No puedo negar que me sentí de pronto decepcionado. Pero enseguida comprendí que ese
sentimiento respondía sólo a la pasión y la fantasía. Contradecía todo lo que, precisamente con la
ayuda de Miss Maynell, había descubierto sobre el amor verdadero. Fue por eso que di el paso y la
saludé con auténtico entusiasmo. Es cierto, esto no sería un romance, pero sí algo valioso, algo
quizás mejor que el romance: una amistad por la que debía estar siempre agradecido.
“Soy el Teniente John, y usted debe ser la Srta. Maynell... ¿Le puedo invitar a cenar?”
“Muchas gracias”, dijo la mujer, “pero usted busca a mi hija: es la joven con el vestido verde que se
acaba de ir. Me entregó su rosa y me dijo que, si usted me invitaba a cenar, se la entregase para
que usted se la lleve. Le está esperando en el restaurante de enfrente”».
En un pequeño pueblo una mujer se llevó una gran sorpresa al ver que había llamado a su puerta un
extraño, correctamente vestido, que le pedía algo de comer. — Lo siento, dijo ella, pero ahora mismo
no tengo nada en casa. — No se preocupe, dijo amablemente el extraño, tengo una piedra de sopa
en mi cartera; si usted me permitiera echarla en un puchero de agua hirviendo, yo haría la más
exquisita sopa del mundo.
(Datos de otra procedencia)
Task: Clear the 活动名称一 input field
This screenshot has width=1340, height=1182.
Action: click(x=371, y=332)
Un puchero muy grande, por favor. A la mujer le picó la curiosidad, puso
el puchero al fuego y fue a contar el secreto de la piedra de sopa a sus vecinas. Cuando el agua
empezó a hervir, todo el vecindario se había reunido allí para ver aquel extraño y su piedra de sopa.
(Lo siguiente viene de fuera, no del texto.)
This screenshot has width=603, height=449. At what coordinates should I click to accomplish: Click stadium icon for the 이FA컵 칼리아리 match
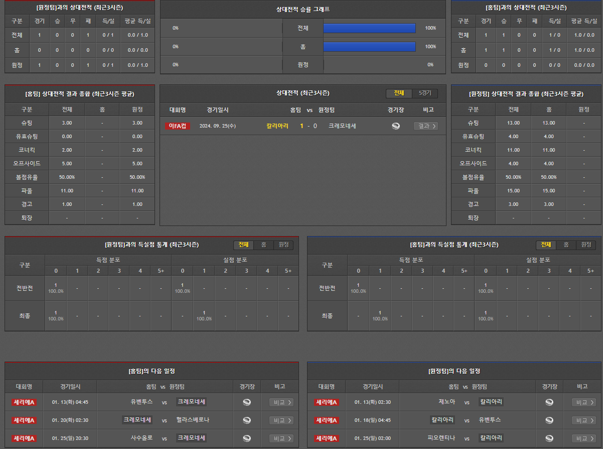point(396,126)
El extraño dejó caer la piedra en el agua, luego probó una cucharada y exclamó: — ¡Deliciosa!, lo
único que necesita son unas cuantas patatas. — ¡Yo tengo patatas en mi cocina!- gritó una mujer- Y
en pocos minutos estaba de regresó con una fuente de patatas peladas, que fueron derechas al
puchero. El extraño volvió a probar el brebaje. — ¡Excelente!- dijo- y añadió pensativamente, si
tuviéramos un poco de carne haríamos un cocido de lo más apetitoso. Otra mujer salió zumbando y
regresó con un trozo e carne que el extraño introdujo en el puchero. Cuando volvió a probar el caldo,
puso los ojos en blanco y dijo, — ¡Ah, qué sabroso!- si tuviéramos unas cuantas verduras sería
perfecto.
Uno de los vecinos corrió hacia su casa y regresó con una cesta de cebollas y zanahorias. Después
de introducir las verduras en el puchero, probó nuevamente el guiso y dijo: — La sal, aquí la tiene
dijo la dueña de la casa. A continuación dio otra orden, ¡platos para todo el mundo! La gente se
apresuró a ir a sus casas en busca de platos, luego se sentaron a disfrutar de una espléndida
comida, mientras el extraño repartía abundantes raciones de su increíble sopa. Todos se sentía
extrañamente felices mientras reían, charlaban y compartían por primera vez su comida. En miedo
del alboroto, el extraño se escabulló silenciosamente, dejando tras de sí la milagrosa piedra de sopa,
que ellos podrían usar siempre que quisieran hacer la más deliciosa sopa del mundo.